Proving $i\implies ii$. Let $x,y\in O$ such that $[x,y]\subset 0.$ Then, by MVT, $\exists \;c\in [x,y]$ such that \begin{align}\Vert f(x)-f(y) \Vert\leq \sup\limits_{c\in [x,y]}\Vert f'(c) \Vert\Vert x-y \Vert\end{align} \begin{align}\qquad\qquad\qquad\leq \sup\limits_{c\in O}\Vert f'(c) \Vert\Vert x-y \Vert\end{align} Since $f'$ is bounded and $\sup\limits_{c\in O}\Vert f'(c) \Vert<\infty;$ then, let $k=\sup\limits_{c\in O}\Vert f'(c) \Vert.$ So, we have \begin{align}\Vert f(x)-f(y) \Vert\leq k\Vert x-y \Vert\end{align} This implies that $f$ is globally bounded.

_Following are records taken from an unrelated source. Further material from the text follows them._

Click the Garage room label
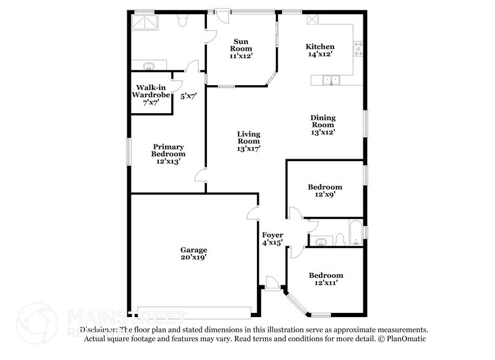pos(193,250)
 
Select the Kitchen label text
pos(320,47)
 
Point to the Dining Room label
pos(323,121)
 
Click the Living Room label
pos(249,137)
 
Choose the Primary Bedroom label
pos(169,150)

Proving $ii\implies i$. Let $f$ be globally globally Lipschitz, then $\exists\;k>0$ such that \begin{align}\Vert f(x)-f(y) \Vert\leq k\Vert x-y \Vert,\;\;\forall \;x,y\in\,O\end{align} \begin{align}\frac{\Vert f(x)-f(y) \Vert}{\Vert x-y \Vert}\leq k,\;\;\forall \;x,y\in\,O\end{align} Since $f$ is differentiable, we take the directional derivative as $x\to y$, we have \begin{align}\Vert f'(y) \Vert\leq k,\;\;\forall \;y\in\,O\end{align} Taking $\sup,$ we have that \begin{align}\sup\limits_{y\in O}\Vert f'(y) \Vert\leq k.\end{align} Please, I'm I correct? If not, alternative proofs will be highly regarded.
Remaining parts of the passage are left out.